#### Page excerpt
<<<<
It doesn’t feel green. The Eero Saarinen Womb chairs in the lobby, the sparkling terrazzo floors under your feet, the crisp white paint on the walls, glass everywhere—and more glass. Here in the new Washington, D.C., headquarters of the U.S. Green Building Council (USGBC), corporate pomp is at high tide. If not for the oversize logo carved into wood at the entrance like a medallion, the office could easily be mistaken for the cool recesses of a fashion magazine.
Of course, Vogue wouldn’t have 500-year-old salvaged timber as wall decor. Nor would it have lighting that consumes just less than half a watt per square foot. And it would most definitely not have, on an otherwise bare wall behind a cubicle pod in the middle of the office, a soy-inked outline of an oak tree made up entirely of inspirational quotes. (One leaf, falling from a branch, reads: “‘To move the world, we must first move ourselves’ —Socrates.”) The space, for all its studied sleekness, retains plenty of the USGBC’s cheery, green soul.
It’s a $9 million aesthetic, and it tells you everything you need to know about where the green-building movement is today and where it’s headed. Since its inception 16 years ago, the USGBC has become, rather sweepingly, the preeminent dispenser of sustainable-design mores; its chief commodity, the Leadership in Energy and Environmental Design (LEED) building-certification program, is the “benchmark of green,” as Bill Walsh, executive director of the Healthy Building Network, says. Dicey times have forced some nonprofits to downsize, others to shutter altogether, but the council is expanding at such a clip that it out-grew its old 25,000-square-foot office two and a half years after the paint had dried. The new headquarters, housed in an undistinguished 1975 office building on L Street, ushers in a fresh era of discretionary architecture, in which renovated commercial interiors supplant from-the-ground-up construction—the ultimate act of recycling. More important, the project is the first slated for LEED Platinum certification under the USGBC’s strict new rating system, despite being three times larger—and decidedly slicker—than its predecessor. It’s a testament to the organization’s fortitude and the resonance of its mission. If LEED is indeed the benchmark of green, and surely it is, then the council’s tailored digs signal a shift in green building itself.
Such an undertaking demanded the greatest mark of maturity: playing nice with others. Gone is the age of the starchitect, the heroic megalomaniac, conducting a glass-and-steel symphony of his own composition. He’s been tossed in the dustbin alongside the masters of the universe, the relics of a profligate (if nonsingular) era. Taking the lead, sustainable design has made a fetish of efficiency, preferring a team of specialists to a solitary genius. The USGBC gathered an ensemble of green-building sages, with the architect Kendall Wilson, of D.C.’s Envision Design, holding the baton. Marrying their ideas, they transformed a couple of gutted floors into a thoroughly sustainable workplace—a demonstration not just of the sophistication of green building today but of a fresh way of practicing architecture. “What’s unique about this project is that it really was an integrated design process,” Wilson says. “It doesn’t happen a lot because the architect’s pride is a bit at stake, you know? It requires an architectural team that’s willing to drop that and say, ‘Let’s figure out the best way to do this.’”
>>>>
#### Requirement
Summarize the article on the USGBC headquarters in two sentences. Use only the article on the USGBC headquarters.

#### Information provided
<<<<
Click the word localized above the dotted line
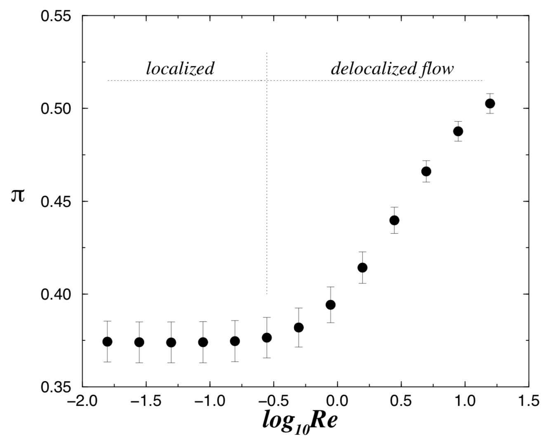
>>>>
#### Final answer
The U.S. Green Building Council's new Washington, D.C., headquarters looks sleek and corporate but includes salvaged timber and lighting that uses less than half a watt per square foot, and it is the first project slated for LEED Platinum certification under the council's strict new rating system. Created by transforming gutted floors of a 1975 office building, it came out of an integrated design process in which a team of green-building specialists led by architect Kendall Wilson of Envision Design worked together, replacing the model of a single star architect.